24. Marilyn Thorton testified that the employees did engage in some horseplay. She said the management doesn't really "go for the horseplay; but it kind of just happens in fun . . . . " (Thorton Dep. at 17.)

25. Doug Wahl was a dishwasher at JB's in March 1995. In his deposition, he testified that the management at JB's tolerated some degree of horseplay:

Q. [By respondent's counsel.] Now, is Joe Williams somebody who tolerates horse play?
A. He tolerates horse play to an extent, but not when it comes to running in the restaurant. We know that floors get pretty slick and mostly back there. I mean, you just don't see people running.
Q. Would you say that Joe Williams is safety minded?
A. Yes, very much so.
Q. Now, when you're talking about this horse play that goes on, can you give me an idea of what kind of horse play you're talking about?
A. Oh, let's see, we, it's more [like] joking.
Q. Somebody would verbally tease somebody?
A. Yeah. The only other time -- well, I'll tell you there's other times when there's a little whipped cream, and that was when somebody would leave.

(Wahl Dep. at 8-9.)

26. Arthur L. Wong is a dishwasher/busboy at JB's. In his deposition, he was asked about horseplay at the restaurant:

Q. [By respondent's counsel.] Did the employees there at JB's, did they goof around or mess around quite a bit?
A. At times they did, yes.
Q. And what was involved in this messing around or goofing around? Would they throw food at each other, for example?
A. Yeah. Well, no, I don't think they would actually throw food at each other per se. They would kind of do things to each other, and then someone would, someone would chase after them or something. But I never throw food on the floor or anything out there in front of our customers, because if it's going to be done, it should be done in back if they were going to do it.
* * * * * *
Q. Did the management in the form of [sic] Joe Williams, did he know that people were goofing off?
A. Not at the time. I'm sure he was told after that.
Q. In general, I mean speaking in general, did he know that the employees sometimes goofed off?
A. Yes.

(Wong Dep. at 6-7.)

27. Vicki Martinez testified that she had seen other instances of "whipped creaming" and other horse play. She said that it had ceased since claimant's fall.

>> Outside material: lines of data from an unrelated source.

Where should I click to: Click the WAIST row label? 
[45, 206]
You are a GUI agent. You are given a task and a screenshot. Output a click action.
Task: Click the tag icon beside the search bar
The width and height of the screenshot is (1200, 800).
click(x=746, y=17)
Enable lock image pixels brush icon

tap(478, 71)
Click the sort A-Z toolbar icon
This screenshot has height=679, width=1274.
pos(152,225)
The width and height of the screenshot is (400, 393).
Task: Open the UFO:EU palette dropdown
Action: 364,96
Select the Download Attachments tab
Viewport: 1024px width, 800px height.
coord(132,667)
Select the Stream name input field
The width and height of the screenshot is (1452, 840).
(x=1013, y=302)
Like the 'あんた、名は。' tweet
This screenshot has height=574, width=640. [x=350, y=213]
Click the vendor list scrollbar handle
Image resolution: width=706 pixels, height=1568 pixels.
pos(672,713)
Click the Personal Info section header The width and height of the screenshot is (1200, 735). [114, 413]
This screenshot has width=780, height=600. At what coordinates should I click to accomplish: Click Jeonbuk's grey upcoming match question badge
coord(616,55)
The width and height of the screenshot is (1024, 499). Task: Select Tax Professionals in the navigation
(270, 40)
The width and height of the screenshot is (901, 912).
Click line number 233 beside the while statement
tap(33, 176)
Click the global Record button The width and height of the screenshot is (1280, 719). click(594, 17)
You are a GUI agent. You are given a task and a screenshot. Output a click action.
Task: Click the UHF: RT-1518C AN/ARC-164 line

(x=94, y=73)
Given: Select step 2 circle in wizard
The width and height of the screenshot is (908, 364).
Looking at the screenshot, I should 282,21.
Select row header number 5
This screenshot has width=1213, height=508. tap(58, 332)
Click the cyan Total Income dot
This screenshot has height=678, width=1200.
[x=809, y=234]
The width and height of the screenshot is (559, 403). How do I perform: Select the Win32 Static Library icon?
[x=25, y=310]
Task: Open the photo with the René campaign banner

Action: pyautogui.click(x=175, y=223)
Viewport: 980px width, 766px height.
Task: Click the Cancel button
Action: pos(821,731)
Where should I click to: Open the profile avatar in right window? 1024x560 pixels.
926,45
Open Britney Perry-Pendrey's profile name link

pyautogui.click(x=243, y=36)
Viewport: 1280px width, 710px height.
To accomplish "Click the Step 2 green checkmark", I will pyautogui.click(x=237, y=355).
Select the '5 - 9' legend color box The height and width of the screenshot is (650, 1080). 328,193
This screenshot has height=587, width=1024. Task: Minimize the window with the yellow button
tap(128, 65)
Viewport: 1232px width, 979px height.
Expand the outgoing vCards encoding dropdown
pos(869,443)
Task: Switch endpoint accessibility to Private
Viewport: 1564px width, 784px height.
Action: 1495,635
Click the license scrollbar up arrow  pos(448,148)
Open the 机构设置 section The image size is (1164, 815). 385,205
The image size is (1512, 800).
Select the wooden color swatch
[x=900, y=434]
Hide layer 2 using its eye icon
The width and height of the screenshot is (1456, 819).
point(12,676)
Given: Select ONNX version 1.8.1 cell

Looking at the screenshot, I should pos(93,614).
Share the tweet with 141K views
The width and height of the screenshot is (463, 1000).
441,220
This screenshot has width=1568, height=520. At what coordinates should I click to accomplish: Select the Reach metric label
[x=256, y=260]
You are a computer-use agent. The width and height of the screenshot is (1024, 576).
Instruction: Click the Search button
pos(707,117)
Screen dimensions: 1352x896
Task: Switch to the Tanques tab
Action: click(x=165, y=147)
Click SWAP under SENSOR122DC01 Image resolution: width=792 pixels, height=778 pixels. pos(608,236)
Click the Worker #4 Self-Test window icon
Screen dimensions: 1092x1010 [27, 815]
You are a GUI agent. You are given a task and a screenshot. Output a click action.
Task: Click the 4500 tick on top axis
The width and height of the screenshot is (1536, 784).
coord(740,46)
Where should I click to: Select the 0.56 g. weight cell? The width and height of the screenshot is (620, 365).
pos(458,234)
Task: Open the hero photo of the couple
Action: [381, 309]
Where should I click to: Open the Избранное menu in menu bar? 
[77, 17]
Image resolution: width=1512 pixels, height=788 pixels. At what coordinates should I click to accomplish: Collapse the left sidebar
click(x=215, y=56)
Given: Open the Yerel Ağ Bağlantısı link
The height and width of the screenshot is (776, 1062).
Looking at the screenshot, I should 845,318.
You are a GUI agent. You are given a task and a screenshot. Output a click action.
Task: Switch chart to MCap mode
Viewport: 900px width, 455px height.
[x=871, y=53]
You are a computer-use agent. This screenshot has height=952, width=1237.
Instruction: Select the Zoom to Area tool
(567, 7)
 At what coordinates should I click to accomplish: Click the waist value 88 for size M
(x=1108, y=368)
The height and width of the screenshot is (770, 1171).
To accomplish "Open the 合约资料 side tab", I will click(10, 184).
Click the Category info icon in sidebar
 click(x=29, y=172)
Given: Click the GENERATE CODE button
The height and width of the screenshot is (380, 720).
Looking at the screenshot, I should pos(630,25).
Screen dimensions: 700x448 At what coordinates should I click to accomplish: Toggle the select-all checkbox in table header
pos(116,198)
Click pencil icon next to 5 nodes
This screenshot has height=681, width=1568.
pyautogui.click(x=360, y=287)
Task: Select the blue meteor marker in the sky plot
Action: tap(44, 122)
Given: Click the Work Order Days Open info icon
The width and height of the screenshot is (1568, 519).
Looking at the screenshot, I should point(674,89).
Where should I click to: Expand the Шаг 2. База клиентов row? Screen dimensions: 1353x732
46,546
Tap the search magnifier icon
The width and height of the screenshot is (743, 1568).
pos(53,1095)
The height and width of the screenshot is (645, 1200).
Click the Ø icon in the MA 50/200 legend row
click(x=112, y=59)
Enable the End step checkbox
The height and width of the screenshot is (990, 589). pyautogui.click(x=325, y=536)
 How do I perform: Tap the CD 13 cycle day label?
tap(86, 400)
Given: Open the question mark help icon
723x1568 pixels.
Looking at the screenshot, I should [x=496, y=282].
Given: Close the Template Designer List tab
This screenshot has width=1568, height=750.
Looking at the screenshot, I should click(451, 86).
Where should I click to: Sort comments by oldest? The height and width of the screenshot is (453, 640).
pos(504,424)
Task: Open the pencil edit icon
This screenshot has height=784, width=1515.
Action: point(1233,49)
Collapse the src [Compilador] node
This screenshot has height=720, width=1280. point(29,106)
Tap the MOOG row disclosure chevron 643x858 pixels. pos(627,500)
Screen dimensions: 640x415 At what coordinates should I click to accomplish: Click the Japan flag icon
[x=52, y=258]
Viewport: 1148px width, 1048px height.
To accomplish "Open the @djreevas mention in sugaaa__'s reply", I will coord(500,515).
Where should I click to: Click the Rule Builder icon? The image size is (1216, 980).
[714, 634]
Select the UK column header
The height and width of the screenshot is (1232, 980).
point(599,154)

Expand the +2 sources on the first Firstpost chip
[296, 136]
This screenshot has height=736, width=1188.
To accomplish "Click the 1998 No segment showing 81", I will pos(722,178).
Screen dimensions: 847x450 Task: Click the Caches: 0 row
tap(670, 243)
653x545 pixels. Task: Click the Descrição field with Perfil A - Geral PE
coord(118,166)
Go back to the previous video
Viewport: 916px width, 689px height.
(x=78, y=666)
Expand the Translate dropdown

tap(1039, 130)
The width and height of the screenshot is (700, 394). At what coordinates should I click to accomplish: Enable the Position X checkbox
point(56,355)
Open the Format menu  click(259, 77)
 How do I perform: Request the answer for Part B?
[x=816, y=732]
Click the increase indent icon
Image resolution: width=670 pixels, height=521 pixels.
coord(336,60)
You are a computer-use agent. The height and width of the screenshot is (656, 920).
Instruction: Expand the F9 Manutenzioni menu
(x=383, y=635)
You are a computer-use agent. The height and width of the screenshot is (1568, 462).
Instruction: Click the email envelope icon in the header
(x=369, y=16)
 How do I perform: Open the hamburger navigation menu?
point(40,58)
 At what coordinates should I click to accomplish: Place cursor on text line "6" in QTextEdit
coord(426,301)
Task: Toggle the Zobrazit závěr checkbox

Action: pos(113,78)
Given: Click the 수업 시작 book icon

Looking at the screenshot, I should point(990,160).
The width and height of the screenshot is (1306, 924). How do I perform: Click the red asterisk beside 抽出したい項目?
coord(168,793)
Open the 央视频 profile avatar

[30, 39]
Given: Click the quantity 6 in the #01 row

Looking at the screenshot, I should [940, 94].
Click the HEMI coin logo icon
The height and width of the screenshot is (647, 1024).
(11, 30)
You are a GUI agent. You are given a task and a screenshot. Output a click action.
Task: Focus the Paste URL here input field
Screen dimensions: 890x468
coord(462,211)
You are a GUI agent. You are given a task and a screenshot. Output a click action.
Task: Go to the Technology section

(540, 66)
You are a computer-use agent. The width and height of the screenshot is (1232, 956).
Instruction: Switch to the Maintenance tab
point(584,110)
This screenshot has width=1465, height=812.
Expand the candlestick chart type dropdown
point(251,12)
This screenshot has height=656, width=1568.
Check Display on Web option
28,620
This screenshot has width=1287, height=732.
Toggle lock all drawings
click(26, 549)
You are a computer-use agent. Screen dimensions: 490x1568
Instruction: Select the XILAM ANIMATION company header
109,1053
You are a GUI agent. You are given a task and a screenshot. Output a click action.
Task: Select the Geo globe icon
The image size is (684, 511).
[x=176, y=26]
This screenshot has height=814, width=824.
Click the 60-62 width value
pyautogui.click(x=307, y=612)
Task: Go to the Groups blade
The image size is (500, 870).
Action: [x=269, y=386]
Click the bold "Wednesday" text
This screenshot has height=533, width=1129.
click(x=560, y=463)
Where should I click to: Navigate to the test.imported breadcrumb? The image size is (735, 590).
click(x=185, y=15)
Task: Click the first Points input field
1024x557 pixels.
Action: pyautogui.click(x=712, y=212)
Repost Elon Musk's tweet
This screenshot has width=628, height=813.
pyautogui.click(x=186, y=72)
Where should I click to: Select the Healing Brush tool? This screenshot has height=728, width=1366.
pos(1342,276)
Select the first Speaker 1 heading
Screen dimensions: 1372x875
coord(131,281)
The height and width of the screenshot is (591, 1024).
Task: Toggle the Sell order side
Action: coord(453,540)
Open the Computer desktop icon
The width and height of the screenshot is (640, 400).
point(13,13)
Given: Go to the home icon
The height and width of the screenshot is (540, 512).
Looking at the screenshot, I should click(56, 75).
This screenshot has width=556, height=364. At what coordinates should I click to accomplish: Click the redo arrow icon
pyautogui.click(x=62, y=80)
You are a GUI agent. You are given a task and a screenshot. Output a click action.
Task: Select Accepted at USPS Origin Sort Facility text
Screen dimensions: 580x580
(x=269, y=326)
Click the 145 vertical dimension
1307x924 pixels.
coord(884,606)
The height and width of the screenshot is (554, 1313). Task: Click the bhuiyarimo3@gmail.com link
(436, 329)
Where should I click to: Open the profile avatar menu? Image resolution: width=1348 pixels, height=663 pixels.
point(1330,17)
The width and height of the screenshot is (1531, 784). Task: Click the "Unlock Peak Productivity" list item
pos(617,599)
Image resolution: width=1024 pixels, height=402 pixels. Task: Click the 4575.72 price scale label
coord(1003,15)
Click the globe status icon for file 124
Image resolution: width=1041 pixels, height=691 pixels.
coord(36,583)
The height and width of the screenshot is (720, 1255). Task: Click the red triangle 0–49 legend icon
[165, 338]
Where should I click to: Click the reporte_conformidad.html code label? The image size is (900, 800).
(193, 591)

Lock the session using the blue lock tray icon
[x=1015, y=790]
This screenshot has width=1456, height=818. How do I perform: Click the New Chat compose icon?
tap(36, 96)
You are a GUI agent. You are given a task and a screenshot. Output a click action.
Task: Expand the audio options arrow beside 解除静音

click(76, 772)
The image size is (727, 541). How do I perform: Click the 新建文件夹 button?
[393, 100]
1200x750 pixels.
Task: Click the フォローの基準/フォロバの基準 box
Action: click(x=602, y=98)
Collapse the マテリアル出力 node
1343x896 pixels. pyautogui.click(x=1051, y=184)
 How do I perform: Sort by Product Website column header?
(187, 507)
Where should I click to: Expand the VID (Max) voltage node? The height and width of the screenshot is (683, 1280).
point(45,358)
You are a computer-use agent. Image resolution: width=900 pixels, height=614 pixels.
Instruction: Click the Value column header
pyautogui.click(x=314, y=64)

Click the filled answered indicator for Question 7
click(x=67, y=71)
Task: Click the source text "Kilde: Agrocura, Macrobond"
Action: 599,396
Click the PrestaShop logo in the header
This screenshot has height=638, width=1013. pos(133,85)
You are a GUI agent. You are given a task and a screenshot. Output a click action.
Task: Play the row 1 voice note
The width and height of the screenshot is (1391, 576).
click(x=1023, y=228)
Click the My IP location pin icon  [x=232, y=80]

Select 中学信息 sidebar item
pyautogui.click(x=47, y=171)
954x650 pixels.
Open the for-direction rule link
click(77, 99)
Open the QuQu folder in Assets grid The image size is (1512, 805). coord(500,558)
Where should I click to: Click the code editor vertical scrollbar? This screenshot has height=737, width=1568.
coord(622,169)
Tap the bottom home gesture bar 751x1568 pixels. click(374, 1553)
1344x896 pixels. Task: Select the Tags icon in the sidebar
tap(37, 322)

Q. Okay. So there is some goofing off and spraying employees with whipped cream from time to time?

A. Yes, from time to time.

Q. Have you ever seen anybody chasing another employee through the store?

A. Yeah, several times.

Q. Tell me some times that you remember.

A. A couple of the girls -- We got these "Wet Floor" signs, and a couple of the girls were chasing each other, like this (indicating), with them, through the front.

Q. Like squeezing like they were going to bite them with it?

A. Yes.

Q. Using the hinge of the Wet Floor sign as a jaw, kind of?

A. Yeah. There is -- We used to have water that we used to spray the lettuce down with. That used to be a big one. You would be standing there doing something, and somebody would spray you in the legs with water, just to make you jump or something.

Q. What is the purpose of all this practical joking?

A. Probably, I would say, to lighten the mood, to make sure that you don't have one person that's just in a totally bad mood. When that happens, it ruins the day for everybody.

Q. Has that changed now, since Lisa's injury, some of that practical joking?

A. Yeah.

Q. In what way?

A. Pretty much, it doesn't go on anymore.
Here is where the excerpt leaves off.